Fábio Carvalho

Personal information
- Full name: Fábio Carvalho dos Santos
- Date of birth: April 26, 1978 (age 47)
- Place of birth: Rio de Janeiro, Brazil
- Height: 1.88 m (6 ft 2 in)
- Position: Goalkeeper

Youth career
- 1997–1998: America

Senior career*
- Years: Team / Apps / (Gls)
- 1998–2003: America /  / (0)
- 2001–2002: → Sport Recife (loan) /  / (0)
- 2004: CE Mataró /  / (0)
- 2004–2005: Portuguesa Santista /  / (0)
- 2005: Tires /  / (0)
- 2005–2006: GD Estoril-Praia /  / (1)
- 2006–2008: Zob Ahan /  / (0)
- 2008–2009: Aluminium Arak / 22 / (0)
- 2009–2011: Mes Rafsanjan /  / (0)
- 2011–2012: Iranjavan / 30 / (0)
- 2012–2013: Paykan / 29 / (0)
- 2013–2014: Esteghlal Khuzestan / 8 / (0)
- 2015: Colegiales / 6 / (0)
- 2016: Sarmiento / 10
- 2017–2018: Vila / 15
- 2018–2019: Folgosa da Maia
- 2020–2021: SC Canidelo

= Fábio Carvalho (footballer, born 1978) =

Brazilian-Portuguese footballer

Fábio Carvalho dos Santos (فابیو کاروالیو; born April 26, 1978) is a Brazilian–Portuguese former football goalkeeper.
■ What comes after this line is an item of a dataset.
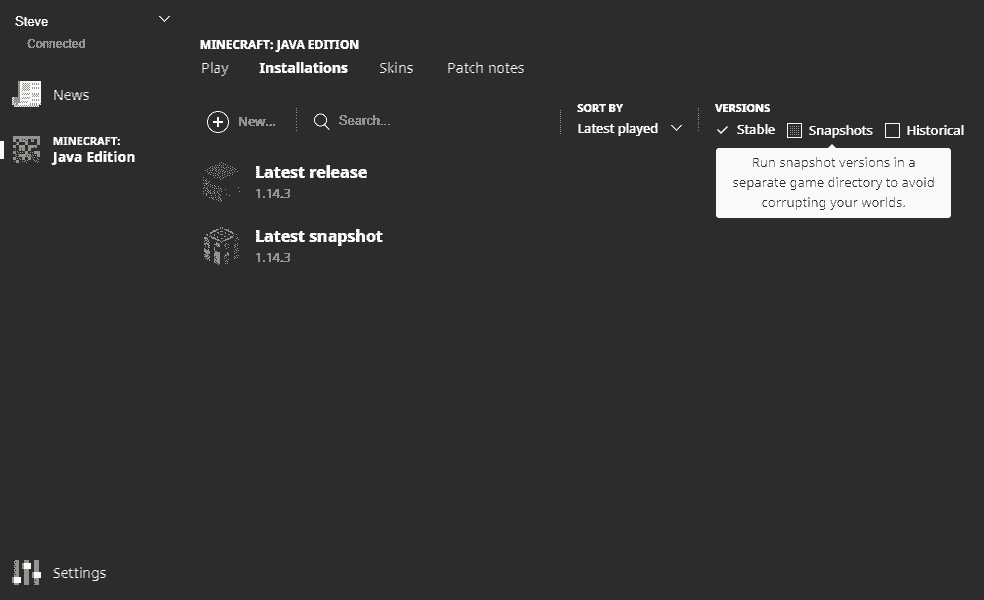
Task: Switch to the Play tab
Action: [x=215, y=68]
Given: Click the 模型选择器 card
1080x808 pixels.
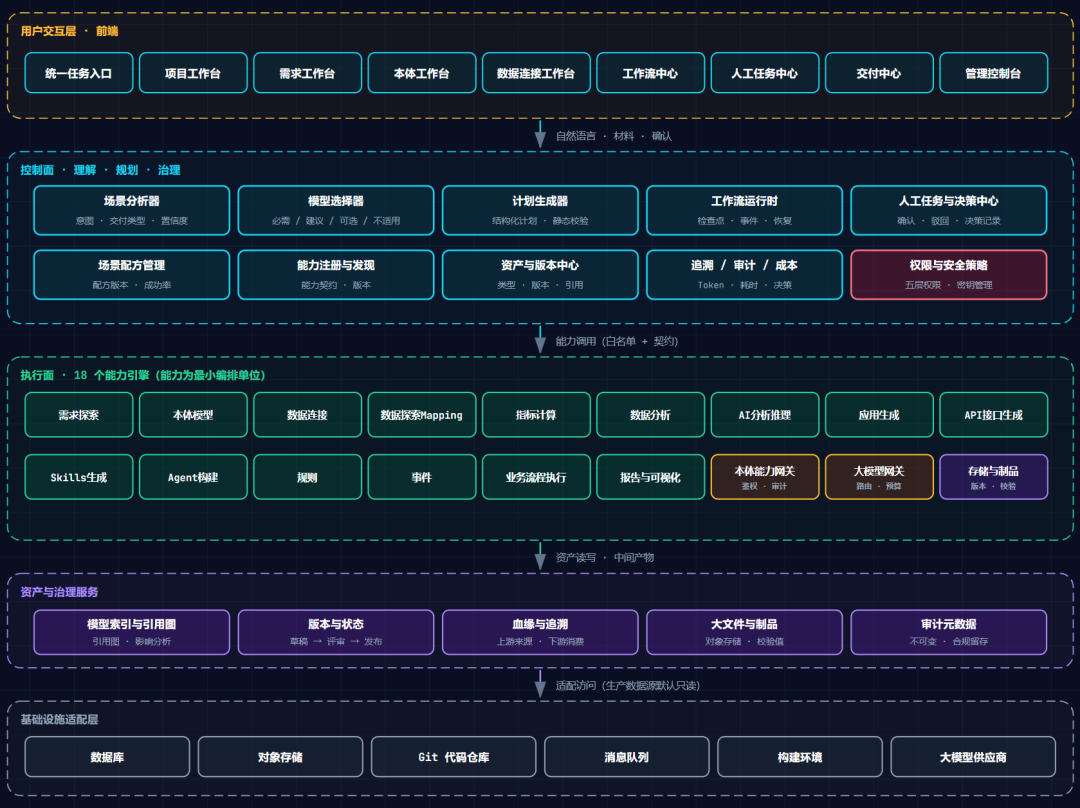Looking at the screenshot, I should point(336,210).
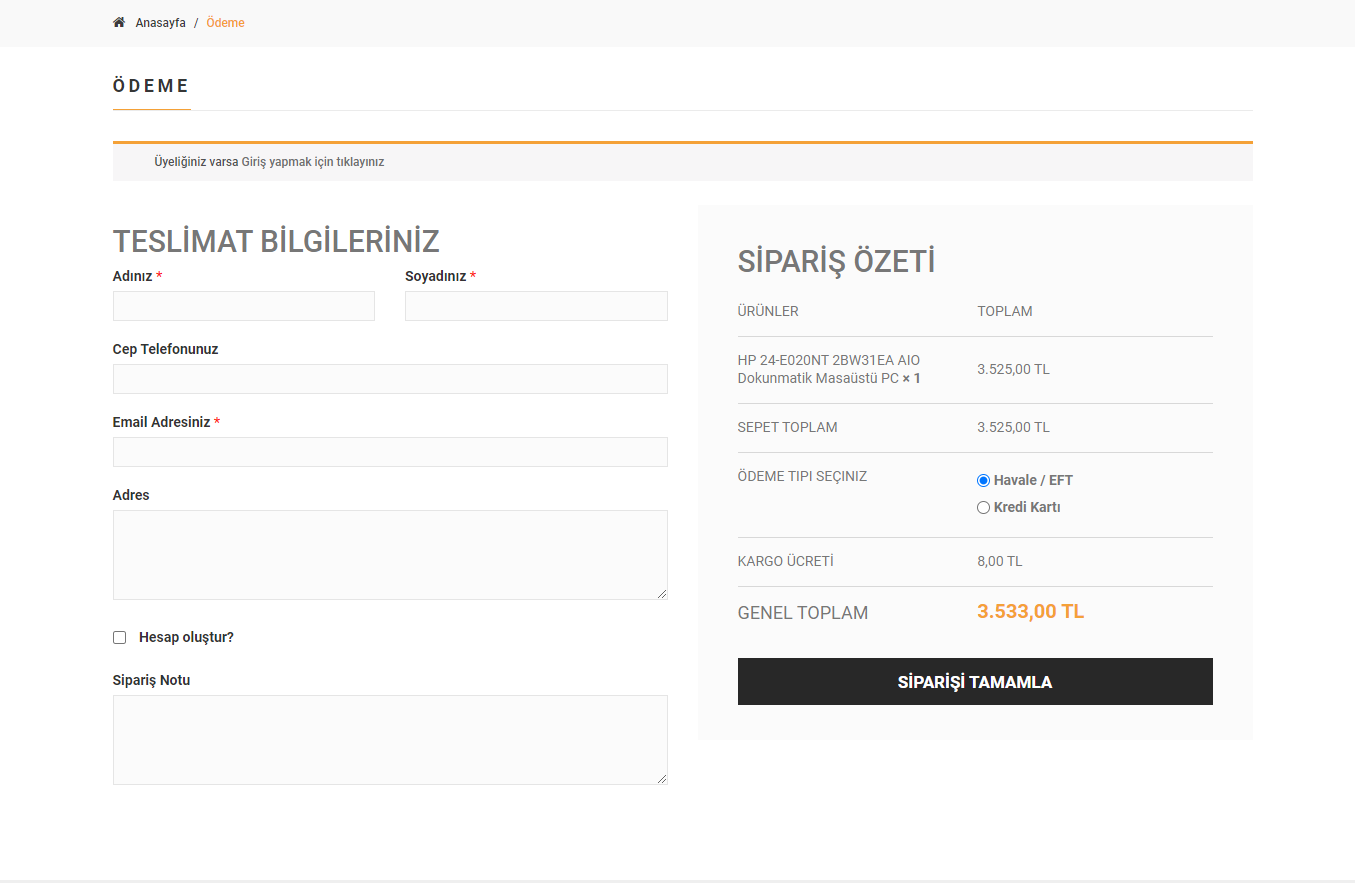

He also played in Argentina for Colegiales and Sarmiento. Later he went back to Portugal to finish his career and helped Vila F.C. to reach the Elite League in Porto.

==Club career==
After years in his home country, a move to Iran changed his career. In Iran, Carvalho known as Fabio, became a favorite among the Zob Ahan fans. After stiff competition from African counterpart Issa N'Doye. In 2006 Carvalho signed a 2-year contract with Iran's Premier Football League team F.C. Zob Ahan from his previous club GD Estoril-Praia. For the 2008/2009 season he signed a 2-year contract with Aluminium Arak F.C. Carvalho joined Mes Rafsanjan F.C. towards the end of the end season.

==Personal life==
He became interested in Iranian culture after visiting Iran. He then married an Iranian woman, Simin Jafari, whom he met while playing for Zob Ahan Club in Isfahan. They have a daughter, Isabella Jafari Carvalho.